(Stored data entries)
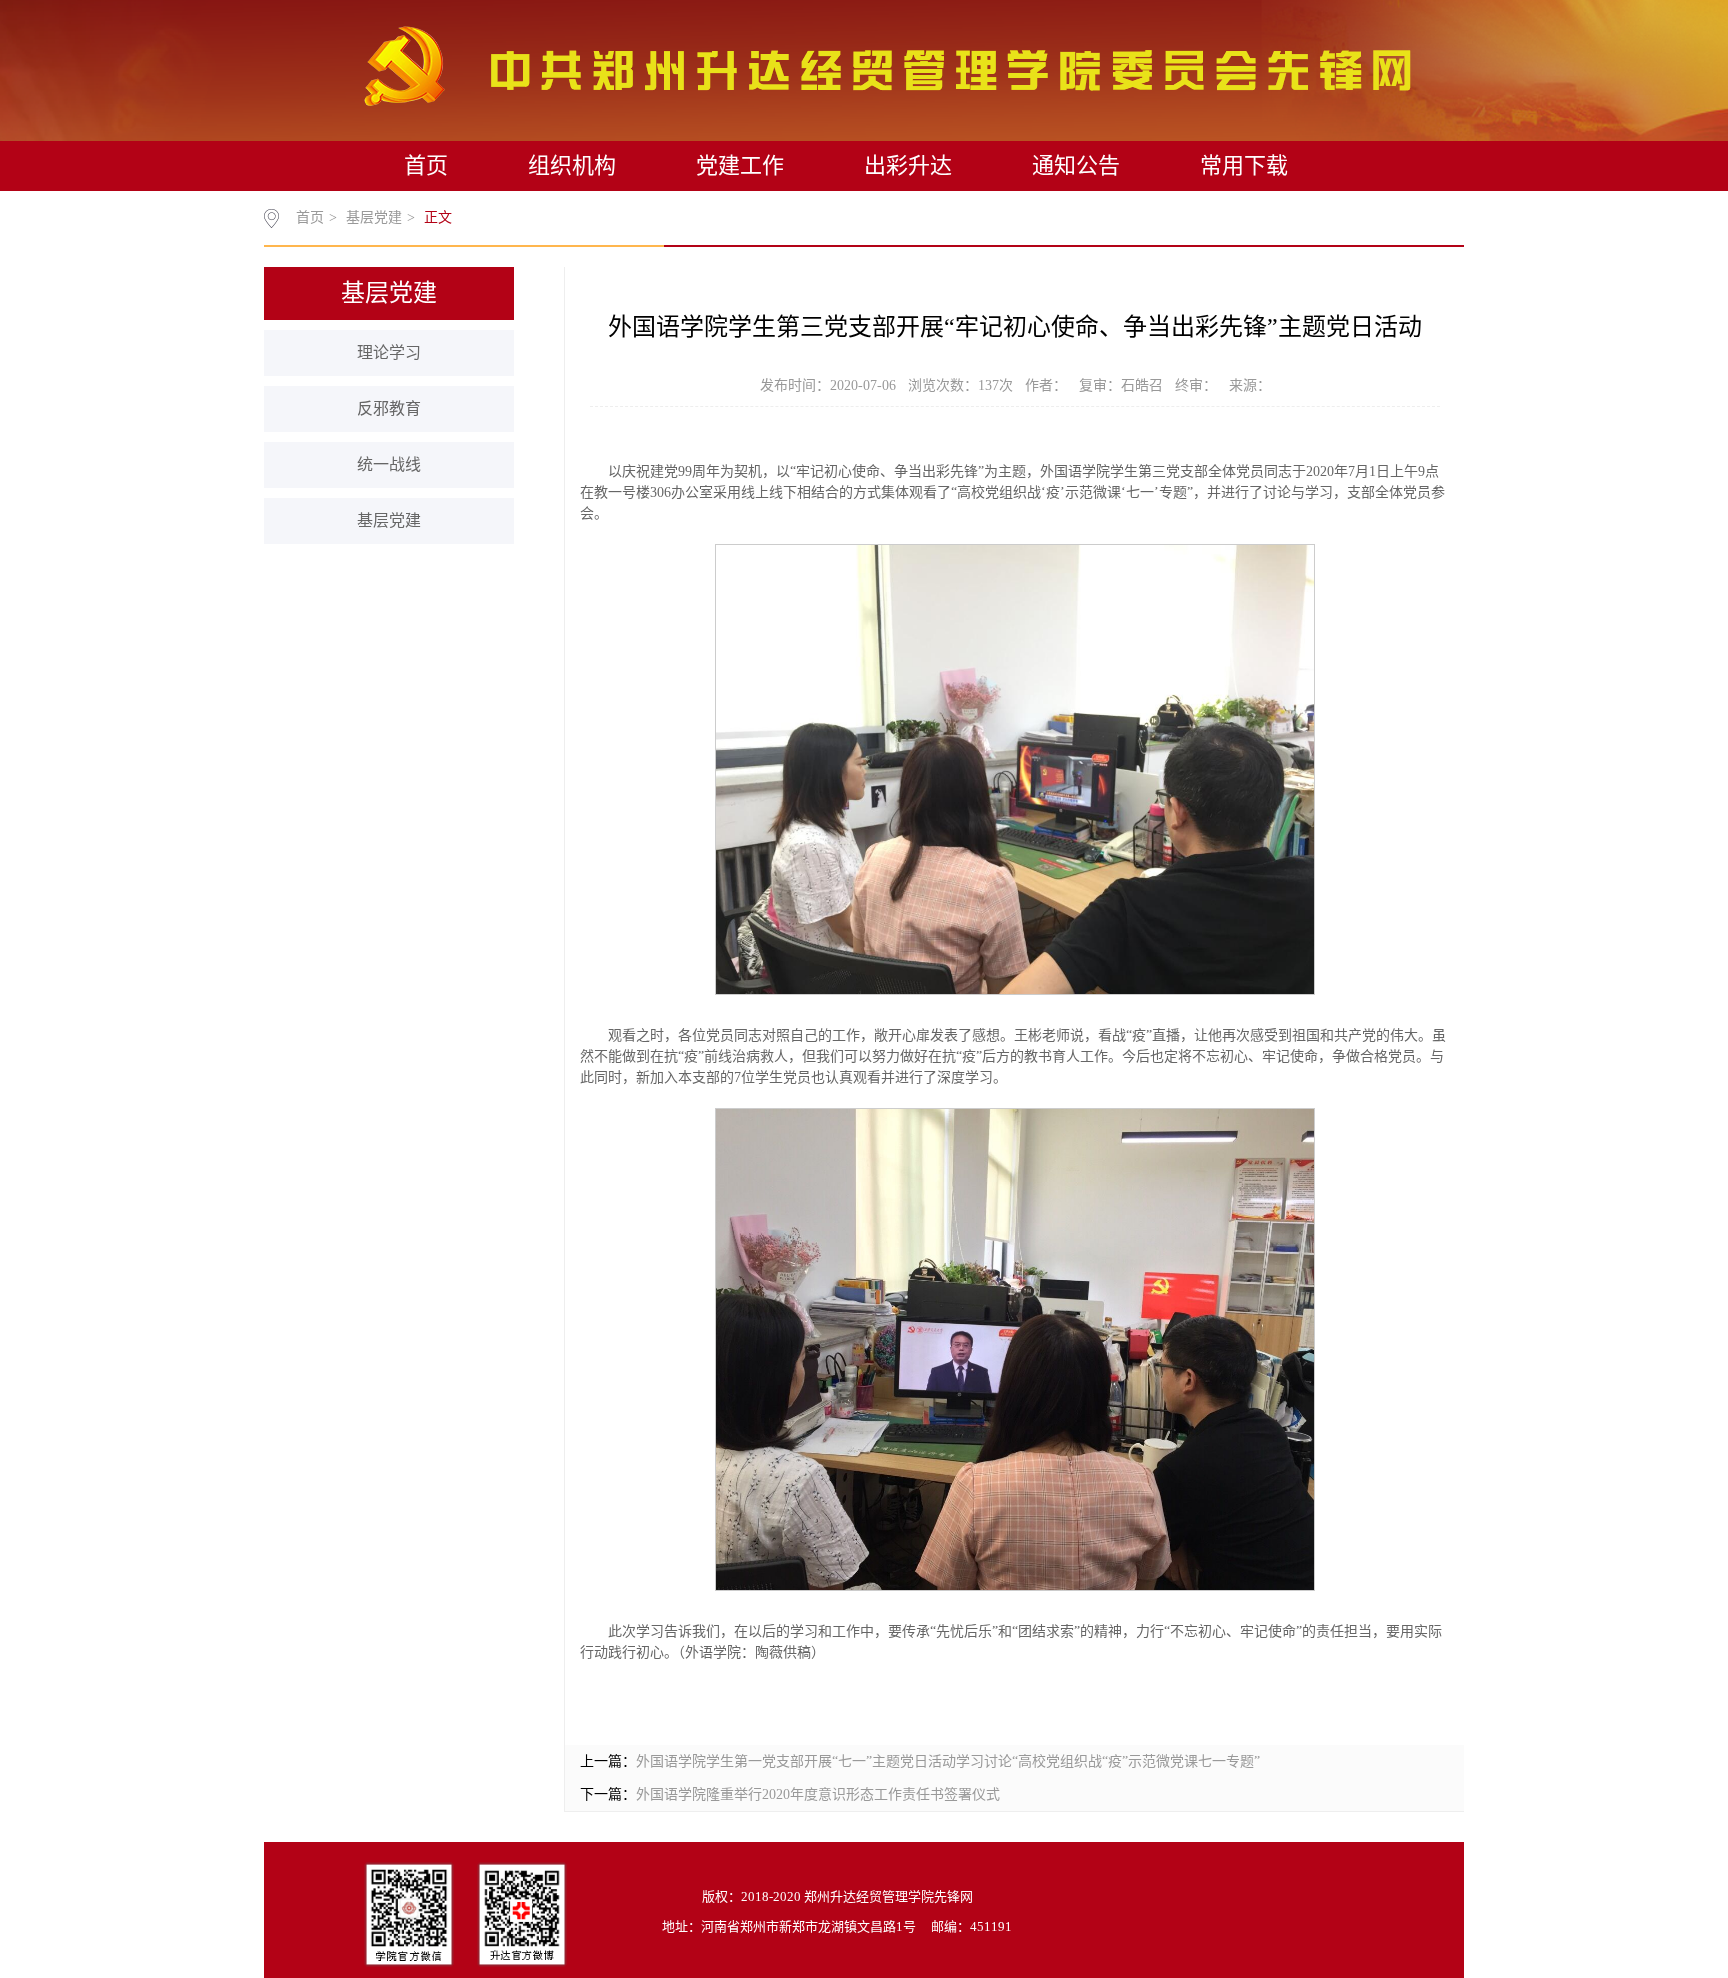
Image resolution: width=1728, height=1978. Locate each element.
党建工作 (740, 165)
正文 (438, 217)
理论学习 (389, 352)
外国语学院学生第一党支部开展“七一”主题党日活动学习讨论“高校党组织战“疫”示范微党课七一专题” (948, 1761)
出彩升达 (908, 165)
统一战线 (389, 464)
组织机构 (572, 165)
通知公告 (1076, 165)
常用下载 (1244, 165)
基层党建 (374, 217)
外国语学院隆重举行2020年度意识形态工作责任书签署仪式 (818, 1794)
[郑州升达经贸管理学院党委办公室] (887, 65)
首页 (426, 165)
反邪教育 (389, 408)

§ **Exercise directions**: Starting at the line that contains "统一战线 (389, 464)", copy each line through the last one in the records, exactly, and output nothing else.

§ **Expected output**:
统一战线 (389, 464)
组织机构 (572, 165)
通知公告 (1076, 165)
常用下载 (1244, 165)
基层党建 (374, 217)
外国语学院隆重举行2020年度意识形态工作责任书签署仪式 (818, 1794)
[郑州升达经贸管理学院党委办公室] (887, 65)
首页 (426, 165)
反邪教育 (389, 408)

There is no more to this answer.